However, those fail with quoted commas.

Also, head -3 is non-POSIX obsolete syntax.

Edit: I don't know why I didn't see other UUOC references initially.

------
arminiusreturns
When I was at a genetics lab, I was helping some researchers on something and
spent 3 days writing a perl script, which kept failing. I sent an email to one
of the guys who wrote the paper the research was being based on, and he said,
why not try awk like this? With a little work, I turned 3 days of perl into a
1 line awk that was faster than anything else for the job at the time. That
was an inspirational moment for the fundamental power of the unix philosophy
and the core utilities in linux for me.

Good introductory article here!

------
mjirv
This is a great list and well-written. As a data professional, I use these
commands all the time and my job would be much harder without them. I also
learned a few new things here (`tee` and `comm`).

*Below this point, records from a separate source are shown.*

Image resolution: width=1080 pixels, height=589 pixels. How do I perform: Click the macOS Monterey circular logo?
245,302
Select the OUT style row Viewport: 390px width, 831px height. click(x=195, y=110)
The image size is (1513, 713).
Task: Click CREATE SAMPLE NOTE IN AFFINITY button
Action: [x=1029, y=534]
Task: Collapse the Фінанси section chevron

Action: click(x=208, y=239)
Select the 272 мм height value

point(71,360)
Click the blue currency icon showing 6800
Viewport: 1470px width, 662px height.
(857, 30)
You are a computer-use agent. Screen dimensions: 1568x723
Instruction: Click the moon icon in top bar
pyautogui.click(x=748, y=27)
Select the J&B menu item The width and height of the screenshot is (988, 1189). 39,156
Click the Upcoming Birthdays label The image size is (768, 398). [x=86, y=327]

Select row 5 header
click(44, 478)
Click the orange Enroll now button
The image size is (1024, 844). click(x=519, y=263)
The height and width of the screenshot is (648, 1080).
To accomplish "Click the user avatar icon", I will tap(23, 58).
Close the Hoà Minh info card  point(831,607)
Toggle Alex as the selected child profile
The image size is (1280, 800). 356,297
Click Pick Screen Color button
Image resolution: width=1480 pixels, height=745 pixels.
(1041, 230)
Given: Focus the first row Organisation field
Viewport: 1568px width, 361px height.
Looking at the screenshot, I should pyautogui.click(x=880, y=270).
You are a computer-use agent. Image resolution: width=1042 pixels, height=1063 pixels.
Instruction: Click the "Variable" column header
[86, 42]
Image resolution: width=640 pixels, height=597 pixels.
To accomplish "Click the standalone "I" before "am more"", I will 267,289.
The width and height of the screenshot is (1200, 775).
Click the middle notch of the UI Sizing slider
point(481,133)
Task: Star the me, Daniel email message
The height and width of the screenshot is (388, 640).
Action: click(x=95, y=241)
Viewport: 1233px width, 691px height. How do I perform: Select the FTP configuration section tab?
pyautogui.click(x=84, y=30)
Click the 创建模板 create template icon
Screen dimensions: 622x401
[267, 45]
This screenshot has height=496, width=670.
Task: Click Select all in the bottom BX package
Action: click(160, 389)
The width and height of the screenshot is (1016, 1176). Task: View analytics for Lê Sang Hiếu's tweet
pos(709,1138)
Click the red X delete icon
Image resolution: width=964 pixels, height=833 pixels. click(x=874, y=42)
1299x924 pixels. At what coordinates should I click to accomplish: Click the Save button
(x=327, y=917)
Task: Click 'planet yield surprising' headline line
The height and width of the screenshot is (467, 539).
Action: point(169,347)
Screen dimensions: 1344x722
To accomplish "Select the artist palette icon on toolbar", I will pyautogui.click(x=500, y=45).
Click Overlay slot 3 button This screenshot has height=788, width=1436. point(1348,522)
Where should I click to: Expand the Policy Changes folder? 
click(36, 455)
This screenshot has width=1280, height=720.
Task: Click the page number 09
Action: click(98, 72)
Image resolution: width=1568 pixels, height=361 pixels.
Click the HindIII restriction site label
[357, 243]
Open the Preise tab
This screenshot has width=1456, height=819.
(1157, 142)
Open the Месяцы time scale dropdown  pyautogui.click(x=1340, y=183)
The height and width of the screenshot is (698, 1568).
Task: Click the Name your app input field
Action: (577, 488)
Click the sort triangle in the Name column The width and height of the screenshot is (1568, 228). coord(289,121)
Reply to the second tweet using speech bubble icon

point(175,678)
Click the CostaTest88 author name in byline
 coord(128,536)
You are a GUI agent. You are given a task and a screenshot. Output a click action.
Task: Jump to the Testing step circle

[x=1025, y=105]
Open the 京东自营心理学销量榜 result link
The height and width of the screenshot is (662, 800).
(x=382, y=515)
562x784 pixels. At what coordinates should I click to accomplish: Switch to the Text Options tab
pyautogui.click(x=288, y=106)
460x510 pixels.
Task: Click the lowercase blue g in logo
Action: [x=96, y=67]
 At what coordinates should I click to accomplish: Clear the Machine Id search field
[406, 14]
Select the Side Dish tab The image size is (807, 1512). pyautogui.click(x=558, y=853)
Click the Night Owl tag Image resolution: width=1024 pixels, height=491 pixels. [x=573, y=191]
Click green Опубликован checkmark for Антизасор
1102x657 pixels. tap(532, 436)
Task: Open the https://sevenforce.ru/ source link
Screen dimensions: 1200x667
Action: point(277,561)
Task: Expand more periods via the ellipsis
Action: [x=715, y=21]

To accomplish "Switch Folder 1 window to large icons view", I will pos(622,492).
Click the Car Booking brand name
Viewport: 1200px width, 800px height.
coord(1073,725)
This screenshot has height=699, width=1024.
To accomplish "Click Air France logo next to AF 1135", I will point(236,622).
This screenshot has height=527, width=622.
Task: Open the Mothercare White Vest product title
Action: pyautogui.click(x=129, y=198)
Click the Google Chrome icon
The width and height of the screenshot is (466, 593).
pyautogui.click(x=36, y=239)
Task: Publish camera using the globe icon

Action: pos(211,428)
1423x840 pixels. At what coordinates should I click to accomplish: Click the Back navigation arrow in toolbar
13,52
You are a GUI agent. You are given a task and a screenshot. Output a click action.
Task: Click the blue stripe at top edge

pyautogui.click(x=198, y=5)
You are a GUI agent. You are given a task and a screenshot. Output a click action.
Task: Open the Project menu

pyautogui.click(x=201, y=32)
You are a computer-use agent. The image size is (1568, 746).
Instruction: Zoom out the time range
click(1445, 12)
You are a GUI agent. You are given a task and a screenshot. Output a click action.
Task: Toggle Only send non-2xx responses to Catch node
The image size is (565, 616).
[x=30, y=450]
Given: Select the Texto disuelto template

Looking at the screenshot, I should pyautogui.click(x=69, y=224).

I was lucky that my first job was as a support engineer at a data-centric tech
company, which is where I learned these. I've often thought about how to teach
them to data analysts coming from a non-engineering background. This is
comprehensive but clear and would be a perfect resource for training someone
like that. Thank you!

------
fizixer
I'll just leave one of my past comments [1] here.

[1]
[https://news.ycombinator.com/item?id=17324222](https://news.ycombinator.com/item?id=17324222)

P.S.: Not essential, but it really becomes a joy when, as a touch typist, I
have turned on vi mode in the shell (e.g., with 'set -o vi'). My fingers never
have to leave the home row while I do my shell piping work from start to
finish. (no mouse, no arrow keys, etc.)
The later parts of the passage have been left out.